Le Conseil national des enseignants de l’enseignement supérieur (Cnes) réagit au lâche assassinat du jeune étudiant en médecine à la résidence universitaire de Ben Aknoun.
Dans un communiqué rendu public hier, le syndicat dénonce le phénomène croissant de violence enregistré dans les établissements universitaires. Une violence qui a fait des morts. « Le meurtre de l’étudiant en médecine de l’université de Ben Aknoun, Balalta Assil, et une semaine auparavant, celui de l’étudiant étranger de la République du Zimbabwe montrent que les institutions universitaires et les résidences universitaires ne répondent pas aux exigences minimales de sécurité », déplore le Cnes. Il ajoute : « C’est pourquoi le Conseil national des enseignants de l’enseignement supérieur et de la recherche scientifique appelle à des mesures spéciales pour réduire ce phénomène dangereux. »
Dans son document, le Cnes appelle à l’organisation d’un colloque national avant la fin du mois de mars, sous la supervision du ministère de l’Enseignement supérieur et de la Recherche scientifique et en partenariat avec divers partenaires sociaux, syndicats et organisations d’étudiants, afin d’élaborer un plan visant à réduire le phénomène de la violence au sein de l’université.
Le syndicat demande aussi l’ouverture d’une enquête immédiate sur le travail des entreprises privées de sécurité qui encaissent des milliards sans assurer réellement la sécurité de la famille universitaire.
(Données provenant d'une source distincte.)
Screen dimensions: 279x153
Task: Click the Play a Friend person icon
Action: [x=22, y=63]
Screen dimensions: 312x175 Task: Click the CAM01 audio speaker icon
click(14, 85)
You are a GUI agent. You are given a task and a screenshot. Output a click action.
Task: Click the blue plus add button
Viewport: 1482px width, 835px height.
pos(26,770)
La même organisation réclame une action directe pour libérer toutes les résidences universitaires du pays des étrangers au monde universitaire et sanctionner tout fonctionnaire complice dans l’introduction d’étrangers au monde universitaire dans les résidences. En outre, le Cnes revendique des mesures disciplinaires contre toute personne qui encourage ou pratique la violence physique ou morale au sein de l’université. Enfin, le syndicat réaffirme sa volonté totale et inconditionnelle de coopérer avec le ministère de tutelle afin de rétablir la stabilité et la sécurité dans le secteur de l’enseignement supérieur et de la recherche scientifique.
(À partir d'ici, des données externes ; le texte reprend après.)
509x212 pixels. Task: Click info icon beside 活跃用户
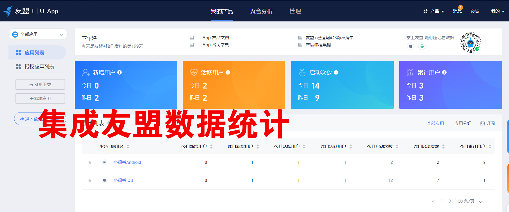point(228,72)
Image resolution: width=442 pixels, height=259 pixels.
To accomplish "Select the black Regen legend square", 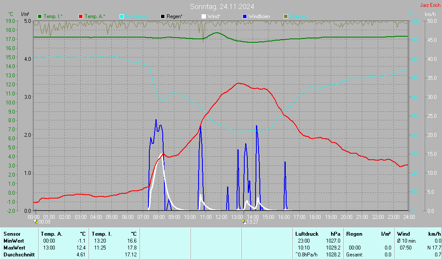I will tap(163, 16).
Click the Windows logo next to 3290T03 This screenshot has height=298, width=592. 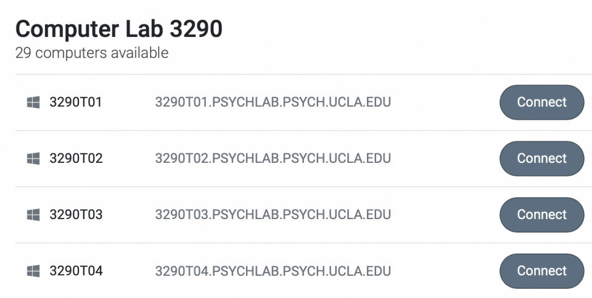[33, 215]
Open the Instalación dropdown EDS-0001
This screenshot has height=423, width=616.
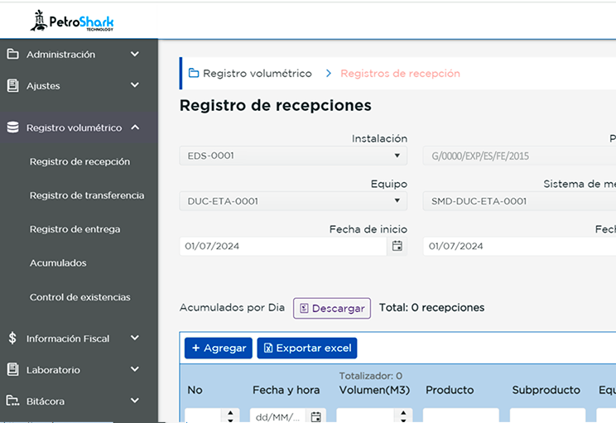(293, 156)
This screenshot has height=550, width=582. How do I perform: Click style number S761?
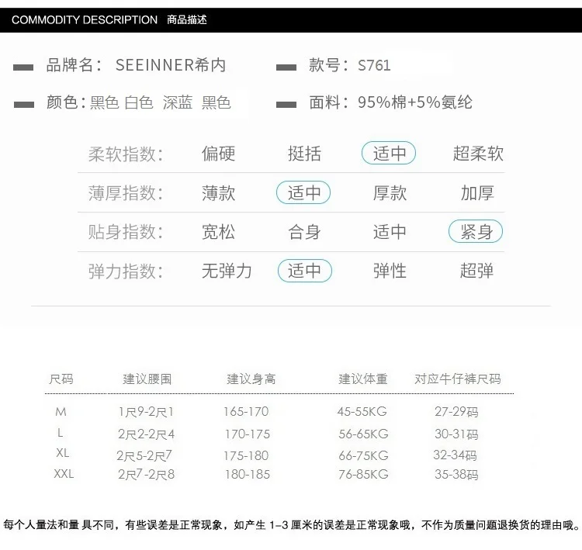click(x=374, y=65)
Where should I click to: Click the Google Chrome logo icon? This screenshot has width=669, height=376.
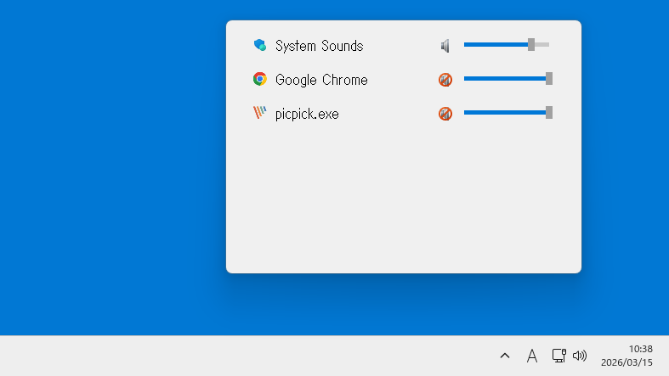[260, 79]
Pour rappel, un jeune étudiant en médecine a été sauvagement assassiné samedi soir, par arme blanche dans sa chambre à la résidence universitaire de Ben Aknoun. Après avoir commis son crime, l’assassin a récupéré les clefs de la voiture de la victime et a essayé de sortir durant la nuit.
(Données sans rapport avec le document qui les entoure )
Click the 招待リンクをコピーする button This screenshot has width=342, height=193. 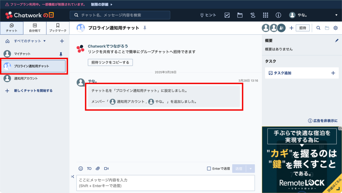tap(110, 62)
Rien n’a encore filtré sur l’enquête ouverte par les services de sécurité pour mettre la lumière sur ce crime et présenter son ou ses auteurs devant la justice. Toutefois, des témoignages de son entourage orientent les doutes vers une connaissance à la victime.
Ce n’est pas la première fois que l’université algérienne enregistre ce genre de crime. Lors de l’année universitaire 2001/2002, deux étudiants avaient trouvé la mort suite à des affrontements entre étudiants. En 2008, un enseignant universitaire à l’université de Mostaganem a été mortellement poignardé par l’un de ses étudiants.